保険会社はどのような事故であったかを把握するため、実況見分調書を取り寄せたり、事故現場までおもむいて調査をすることがあります。また、病院からは毎月診断書を取り寄せて確認しますし、本当にその治療が交通事故による怪我に必要な治療であるか見定めてから、治療費を支払います。そのため、少しでも気になる治療があれば疑問視され、支払いを拒否されることがありえます。
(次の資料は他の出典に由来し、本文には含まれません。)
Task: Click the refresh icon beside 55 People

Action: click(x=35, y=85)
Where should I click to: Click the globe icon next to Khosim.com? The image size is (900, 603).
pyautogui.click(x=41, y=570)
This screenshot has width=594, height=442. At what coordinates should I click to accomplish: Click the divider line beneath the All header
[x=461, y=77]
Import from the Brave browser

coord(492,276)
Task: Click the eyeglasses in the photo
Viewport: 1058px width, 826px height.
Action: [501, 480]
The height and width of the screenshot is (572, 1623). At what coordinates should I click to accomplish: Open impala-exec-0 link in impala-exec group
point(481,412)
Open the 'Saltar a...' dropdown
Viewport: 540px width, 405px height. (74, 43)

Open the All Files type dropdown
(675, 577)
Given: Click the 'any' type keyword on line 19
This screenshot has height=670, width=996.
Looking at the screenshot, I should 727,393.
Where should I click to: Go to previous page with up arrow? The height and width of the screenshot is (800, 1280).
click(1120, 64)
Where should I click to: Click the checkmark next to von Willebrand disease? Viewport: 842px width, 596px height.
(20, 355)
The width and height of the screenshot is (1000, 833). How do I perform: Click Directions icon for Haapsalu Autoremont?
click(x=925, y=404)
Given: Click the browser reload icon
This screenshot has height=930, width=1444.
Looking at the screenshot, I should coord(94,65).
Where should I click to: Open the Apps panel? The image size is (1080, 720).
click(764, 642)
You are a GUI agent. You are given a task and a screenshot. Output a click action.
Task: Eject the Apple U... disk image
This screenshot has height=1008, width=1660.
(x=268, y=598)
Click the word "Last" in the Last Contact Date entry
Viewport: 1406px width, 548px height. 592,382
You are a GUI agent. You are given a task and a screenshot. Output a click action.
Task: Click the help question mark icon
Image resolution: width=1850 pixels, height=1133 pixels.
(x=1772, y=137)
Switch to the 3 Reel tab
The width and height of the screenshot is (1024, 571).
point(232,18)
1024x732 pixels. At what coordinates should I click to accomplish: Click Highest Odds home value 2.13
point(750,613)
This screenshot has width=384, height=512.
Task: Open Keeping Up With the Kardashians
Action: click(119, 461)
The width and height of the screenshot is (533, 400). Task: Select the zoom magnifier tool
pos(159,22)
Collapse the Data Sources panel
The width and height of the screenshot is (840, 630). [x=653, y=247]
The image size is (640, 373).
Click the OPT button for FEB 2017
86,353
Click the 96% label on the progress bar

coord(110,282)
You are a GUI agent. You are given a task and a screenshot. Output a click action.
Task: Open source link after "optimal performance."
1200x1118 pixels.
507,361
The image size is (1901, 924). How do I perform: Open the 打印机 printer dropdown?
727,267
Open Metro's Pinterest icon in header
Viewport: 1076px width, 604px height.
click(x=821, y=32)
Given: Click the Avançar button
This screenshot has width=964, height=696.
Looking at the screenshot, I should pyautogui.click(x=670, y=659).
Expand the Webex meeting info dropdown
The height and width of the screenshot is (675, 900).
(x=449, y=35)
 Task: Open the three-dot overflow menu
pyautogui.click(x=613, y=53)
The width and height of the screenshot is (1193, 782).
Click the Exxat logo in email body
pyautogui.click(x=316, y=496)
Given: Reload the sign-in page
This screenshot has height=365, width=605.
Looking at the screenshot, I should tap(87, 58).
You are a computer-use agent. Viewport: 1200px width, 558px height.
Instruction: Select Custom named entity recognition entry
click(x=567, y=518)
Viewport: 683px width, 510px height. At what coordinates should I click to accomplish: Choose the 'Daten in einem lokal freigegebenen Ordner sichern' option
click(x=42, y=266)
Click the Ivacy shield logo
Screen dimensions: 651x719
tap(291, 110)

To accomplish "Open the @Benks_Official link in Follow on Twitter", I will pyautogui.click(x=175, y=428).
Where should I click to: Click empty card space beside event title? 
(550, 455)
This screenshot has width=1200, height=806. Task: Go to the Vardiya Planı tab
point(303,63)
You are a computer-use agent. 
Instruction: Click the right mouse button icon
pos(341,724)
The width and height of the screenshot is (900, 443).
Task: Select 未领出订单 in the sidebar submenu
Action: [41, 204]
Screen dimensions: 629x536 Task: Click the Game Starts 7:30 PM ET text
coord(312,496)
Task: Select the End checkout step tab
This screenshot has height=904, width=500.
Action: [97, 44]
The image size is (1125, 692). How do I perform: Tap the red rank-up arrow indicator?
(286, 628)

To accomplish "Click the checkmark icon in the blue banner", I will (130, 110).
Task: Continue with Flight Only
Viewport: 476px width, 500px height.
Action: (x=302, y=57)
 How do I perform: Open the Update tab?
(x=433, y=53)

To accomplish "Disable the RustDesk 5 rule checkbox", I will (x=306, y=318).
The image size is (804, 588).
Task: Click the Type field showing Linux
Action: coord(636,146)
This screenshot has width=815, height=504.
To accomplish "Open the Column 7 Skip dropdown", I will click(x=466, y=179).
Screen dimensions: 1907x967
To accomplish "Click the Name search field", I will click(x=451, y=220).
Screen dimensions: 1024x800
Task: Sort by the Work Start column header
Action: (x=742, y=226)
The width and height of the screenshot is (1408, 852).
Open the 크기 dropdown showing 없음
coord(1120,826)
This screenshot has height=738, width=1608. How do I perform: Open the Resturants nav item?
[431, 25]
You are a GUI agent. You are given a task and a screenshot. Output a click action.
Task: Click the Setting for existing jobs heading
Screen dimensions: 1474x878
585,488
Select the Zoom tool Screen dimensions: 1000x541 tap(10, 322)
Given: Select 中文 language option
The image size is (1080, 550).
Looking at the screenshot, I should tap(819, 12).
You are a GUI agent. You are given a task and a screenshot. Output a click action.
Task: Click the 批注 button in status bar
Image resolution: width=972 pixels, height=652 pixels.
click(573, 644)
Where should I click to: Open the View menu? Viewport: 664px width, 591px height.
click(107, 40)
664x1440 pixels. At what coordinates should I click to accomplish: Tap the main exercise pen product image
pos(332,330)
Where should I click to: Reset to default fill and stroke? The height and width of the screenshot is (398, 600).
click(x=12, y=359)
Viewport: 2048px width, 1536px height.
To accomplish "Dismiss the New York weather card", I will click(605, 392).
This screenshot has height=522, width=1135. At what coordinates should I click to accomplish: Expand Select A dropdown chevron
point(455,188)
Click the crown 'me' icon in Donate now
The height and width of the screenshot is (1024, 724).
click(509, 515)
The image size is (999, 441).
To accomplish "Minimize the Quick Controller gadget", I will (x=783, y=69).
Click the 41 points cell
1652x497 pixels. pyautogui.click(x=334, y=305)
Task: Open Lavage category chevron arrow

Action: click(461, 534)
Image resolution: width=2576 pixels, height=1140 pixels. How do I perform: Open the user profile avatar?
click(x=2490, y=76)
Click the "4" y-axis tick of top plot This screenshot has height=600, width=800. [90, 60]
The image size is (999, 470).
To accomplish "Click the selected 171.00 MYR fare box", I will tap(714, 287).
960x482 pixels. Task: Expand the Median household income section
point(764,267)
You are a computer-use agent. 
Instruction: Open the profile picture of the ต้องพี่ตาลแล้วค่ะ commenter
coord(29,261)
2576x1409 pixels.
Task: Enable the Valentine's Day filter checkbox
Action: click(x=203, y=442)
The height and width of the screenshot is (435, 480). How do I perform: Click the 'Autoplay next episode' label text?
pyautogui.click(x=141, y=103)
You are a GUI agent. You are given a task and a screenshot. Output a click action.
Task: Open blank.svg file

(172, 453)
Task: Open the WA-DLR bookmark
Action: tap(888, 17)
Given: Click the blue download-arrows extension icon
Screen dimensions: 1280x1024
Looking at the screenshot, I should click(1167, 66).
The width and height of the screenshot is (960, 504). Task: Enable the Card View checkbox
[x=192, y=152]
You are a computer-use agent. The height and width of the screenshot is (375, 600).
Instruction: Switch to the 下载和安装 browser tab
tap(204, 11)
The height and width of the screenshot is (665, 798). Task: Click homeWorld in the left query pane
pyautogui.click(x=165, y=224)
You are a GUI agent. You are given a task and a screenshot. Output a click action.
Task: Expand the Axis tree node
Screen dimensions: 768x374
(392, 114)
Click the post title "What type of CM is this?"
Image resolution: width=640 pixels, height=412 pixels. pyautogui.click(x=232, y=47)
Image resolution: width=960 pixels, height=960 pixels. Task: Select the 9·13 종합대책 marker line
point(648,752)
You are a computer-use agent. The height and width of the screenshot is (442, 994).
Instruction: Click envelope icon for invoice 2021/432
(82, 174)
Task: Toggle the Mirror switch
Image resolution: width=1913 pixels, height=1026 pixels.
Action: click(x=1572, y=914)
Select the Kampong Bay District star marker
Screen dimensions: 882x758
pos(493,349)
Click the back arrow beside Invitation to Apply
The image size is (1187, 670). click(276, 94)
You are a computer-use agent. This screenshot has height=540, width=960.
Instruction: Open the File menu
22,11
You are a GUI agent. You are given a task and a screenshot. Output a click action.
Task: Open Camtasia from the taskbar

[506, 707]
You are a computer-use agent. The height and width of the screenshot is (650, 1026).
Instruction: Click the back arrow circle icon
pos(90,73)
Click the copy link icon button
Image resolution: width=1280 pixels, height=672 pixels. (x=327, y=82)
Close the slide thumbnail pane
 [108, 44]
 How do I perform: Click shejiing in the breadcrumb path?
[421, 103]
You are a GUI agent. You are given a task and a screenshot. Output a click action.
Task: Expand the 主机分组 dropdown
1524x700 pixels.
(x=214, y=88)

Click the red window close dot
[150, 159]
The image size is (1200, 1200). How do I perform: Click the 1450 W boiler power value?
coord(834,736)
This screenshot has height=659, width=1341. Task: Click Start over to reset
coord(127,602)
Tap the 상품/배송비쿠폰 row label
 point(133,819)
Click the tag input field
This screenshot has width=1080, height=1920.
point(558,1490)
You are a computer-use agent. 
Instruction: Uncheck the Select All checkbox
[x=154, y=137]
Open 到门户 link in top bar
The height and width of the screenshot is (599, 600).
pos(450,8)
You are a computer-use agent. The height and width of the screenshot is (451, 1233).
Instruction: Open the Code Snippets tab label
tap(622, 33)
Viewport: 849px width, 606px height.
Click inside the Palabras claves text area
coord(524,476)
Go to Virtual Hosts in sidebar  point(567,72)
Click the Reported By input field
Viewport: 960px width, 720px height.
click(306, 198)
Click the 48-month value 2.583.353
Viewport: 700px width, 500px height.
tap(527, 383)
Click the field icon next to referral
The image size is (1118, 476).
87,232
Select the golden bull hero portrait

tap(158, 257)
事故による怪我であるならば、きちんと事故直後から病院に通い、それが事故による怪我であることを医師に認めてもらうことが大切です。

3つ目の「既往症である怪我の治療費」というのは、事故前にすでに通院を行っていた怪我に対する治療費のことを指します。
たとえば、事故の前から定期的に通っていた腰痛の治療であるとか、二事故・三事故していて、どれが原因で治療が必要になった怪我なのかがわからないような場合です。
事故と関係がないと認められた怪我に対しては、保険会社は一銭たりとも治療費の支払いはしてくれません。
ただし、事故前から治療していたものに関して、事故のせいで悪化したというような場合には、保険会社が支払をしてくれる可能性もありますので、医師と相談し、保険会社に掛け合って見るのも一つの手です。

万が一、支払拒否をされた場合、もしくは治療費を立て替えておいて欲しいと言われた場合、健康保険や人身傷害保険を使って通院することも可能です。
交通事故は健康保険が使えないと思われがちですが、使用することは可能です。
ただし、病院によっては、健康保険を使うことを拒む病院もありますから、一度その点を確認してから通院を開始することをおすすめします。

双方に過失がついている場合には、自身が加入している人身傷害保険を使うことも有益です。
いずれにせよ、保険会社から支払拒否をされた場合、又は、一度立て替えをしておいて欲しいと言われた場合、最終的に保険会社へ請求できるように、診療報酬明細書や調剤報酬明細書など治療にかかかった費用がわかるものをすべて捨てずに残しておきましょう。

5. まとめ

今回は治療費はどこまで請求できるかについて説明しました。

過失割合や交通事故との因果関係が争いになっている事故を除き、よほどの疑問を抱くような不可解な治療をしていない限りは保険会社が治療費の負担をしてくれます。
「症状固定」と医師が言うその日まで、きちんと通院し、満足のいく治療を受けるようにしましょう。

また、治療費の支払拒否や立替を言われた際には、後日保険会社へ請求できる可能性がありますので、診療報酬明細書や調剤報酬明細書等、治療にかかった費用についてわかる資料は必ず残しておきましょう。

保険会社が治療費を断固として支払ってくれず困るという場合には、一度弁護士に相談してみることも一つの手です。弁護士の交渉により、治療費を支払ってもらえる可能性もあります。